> [Task item]:
Filter the entries and keep only the lines where the string "computer" appears.

▼▼▼

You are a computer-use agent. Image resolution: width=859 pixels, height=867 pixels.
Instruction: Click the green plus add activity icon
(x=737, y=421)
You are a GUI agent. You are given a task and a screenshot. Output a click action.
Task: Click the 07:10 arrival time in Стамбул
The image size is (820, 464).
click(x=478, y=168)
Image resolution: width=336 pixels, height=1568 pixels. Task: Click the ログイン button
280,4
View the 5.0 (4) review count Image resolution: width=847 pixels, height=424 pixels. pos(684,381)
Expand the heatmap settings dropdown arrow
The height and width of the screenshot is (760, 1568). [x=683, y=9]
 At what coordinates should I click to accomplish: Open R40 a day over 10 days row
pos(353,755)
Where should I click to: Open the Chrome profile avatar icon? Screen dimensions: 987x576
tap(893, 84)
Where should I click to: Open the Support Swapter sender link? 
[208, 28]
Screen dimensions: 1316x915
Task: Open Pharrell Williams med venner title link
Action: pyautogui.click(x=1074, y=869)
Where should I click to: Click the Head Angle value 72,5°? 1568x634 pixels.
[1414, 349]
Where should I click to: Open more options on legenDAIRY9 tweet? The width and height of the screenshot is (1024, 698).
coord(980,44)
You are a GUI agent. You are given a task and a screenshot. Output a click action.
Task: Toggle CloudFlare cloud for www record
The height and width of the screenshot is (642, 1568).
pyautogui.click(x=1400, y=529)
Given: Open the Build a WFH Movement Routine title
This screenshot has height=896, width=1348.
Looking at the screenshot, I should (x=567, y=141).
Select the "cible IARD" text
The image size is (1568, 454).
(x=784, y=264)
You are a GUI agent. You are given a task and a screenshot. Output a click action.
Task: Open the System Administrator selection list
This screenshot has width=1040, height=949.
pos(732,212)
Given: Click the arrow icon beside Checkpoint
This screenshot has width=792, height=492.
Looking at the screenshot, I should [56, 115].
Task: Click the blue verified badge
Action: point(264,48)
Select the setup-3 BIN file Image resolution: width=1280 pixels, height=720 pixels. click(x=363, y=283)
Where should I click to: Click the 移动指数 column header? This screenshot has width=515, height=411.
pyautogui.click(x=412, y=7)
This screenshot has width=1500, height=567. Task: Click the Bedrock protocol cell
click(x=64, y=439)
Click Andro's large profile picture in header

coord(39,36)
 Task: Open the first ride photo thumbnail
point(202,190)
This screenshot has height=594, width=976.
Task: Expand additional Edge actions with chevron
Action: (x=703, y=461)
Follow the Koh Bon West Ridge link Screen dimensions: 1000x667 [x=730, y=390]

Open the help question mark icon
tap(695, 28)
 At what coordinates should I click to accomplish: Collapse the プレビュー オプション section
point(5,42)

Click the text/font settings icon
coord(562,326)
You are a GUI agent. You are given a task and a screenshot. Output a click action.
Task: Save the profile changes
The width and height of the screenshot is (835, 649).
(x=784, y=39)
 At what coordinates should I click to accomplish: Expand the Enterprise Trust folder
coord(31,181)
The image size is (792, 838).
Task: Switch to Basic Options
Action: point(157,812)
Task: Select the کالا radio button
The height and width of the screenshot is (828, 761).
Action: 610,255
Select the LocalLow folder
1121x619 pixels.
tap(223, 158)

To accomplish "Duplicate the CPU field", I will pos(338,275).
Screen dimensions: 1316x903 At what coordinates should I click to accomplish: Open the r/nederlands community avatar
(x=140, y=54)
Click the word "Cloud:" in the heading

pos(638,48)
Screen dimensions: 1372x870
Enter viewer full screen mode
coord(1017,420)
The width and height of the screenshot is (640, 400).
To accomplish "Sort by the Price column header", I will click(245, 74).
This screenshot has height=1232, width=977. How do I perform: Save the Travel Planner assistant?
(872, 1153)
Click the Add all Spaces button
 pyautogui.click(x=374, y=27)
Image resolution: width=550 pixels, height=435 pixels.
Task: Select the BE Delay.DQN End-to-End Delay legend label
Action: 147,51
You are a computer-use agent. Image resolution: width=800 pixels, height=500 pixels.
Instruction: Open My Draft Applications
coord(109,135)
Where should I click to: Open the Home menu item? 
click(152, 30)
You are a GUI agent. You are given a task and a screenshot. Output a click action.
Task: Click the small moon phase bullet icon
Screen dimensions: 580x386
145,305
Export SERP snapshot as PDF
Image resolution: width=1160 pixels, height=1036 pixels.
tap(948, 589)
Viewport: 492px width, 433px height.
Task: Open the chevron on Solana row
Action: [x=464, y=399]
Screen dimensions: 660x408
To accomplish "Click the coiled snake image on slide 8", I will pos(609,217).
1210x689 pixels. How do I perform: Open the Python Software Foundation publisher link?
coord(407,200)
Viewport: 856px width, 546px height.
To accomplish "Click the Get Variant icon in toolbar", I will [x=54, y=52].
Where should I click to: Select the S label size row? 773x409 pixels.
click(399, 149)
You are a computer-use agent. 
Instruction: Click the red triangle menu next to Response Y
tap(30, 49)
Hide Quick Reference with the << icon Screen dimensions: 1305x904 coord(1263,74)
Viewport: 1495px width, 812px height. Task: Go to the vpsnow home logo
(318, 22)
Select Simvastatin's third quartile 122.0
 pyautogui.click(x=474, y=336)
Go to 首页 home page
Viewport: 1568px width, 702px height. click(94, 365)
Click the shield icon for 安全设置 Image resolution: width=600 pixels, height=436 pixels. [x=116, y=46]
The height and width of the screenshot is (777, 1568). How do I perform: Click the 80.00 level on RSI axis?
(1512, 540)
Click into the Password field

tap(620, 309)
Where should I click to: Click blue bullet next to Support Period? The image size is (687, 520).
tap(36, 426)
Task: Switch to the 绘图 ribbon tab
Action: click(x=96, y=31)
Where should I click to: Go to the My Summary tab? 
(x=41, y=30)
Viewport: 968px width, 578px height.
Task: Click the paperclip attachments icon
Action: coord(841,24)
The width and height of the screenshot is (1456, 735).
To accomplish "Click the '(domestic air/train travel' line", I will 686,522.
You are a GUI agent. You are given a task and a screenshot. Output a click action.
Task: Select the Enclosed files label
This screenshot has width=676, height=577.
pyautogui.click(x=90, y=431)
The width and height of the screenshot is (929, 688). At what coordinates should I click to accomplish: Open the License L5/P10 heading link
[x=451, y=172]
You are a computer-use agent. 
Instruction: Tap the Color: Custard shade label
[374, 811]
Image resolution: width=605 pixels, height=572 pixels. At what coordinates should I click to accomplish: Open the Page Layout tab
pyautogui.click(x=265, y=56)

▲▲▲

> [Task output]:
You are a computer-use agent. Image resolution: width=859 pixels, height=867 pixels.
You are a computer-use agent. Image resolution: width=800 pixels, height=500 pixels.
You are a computer-use agent. 
You are a computer-use agent. 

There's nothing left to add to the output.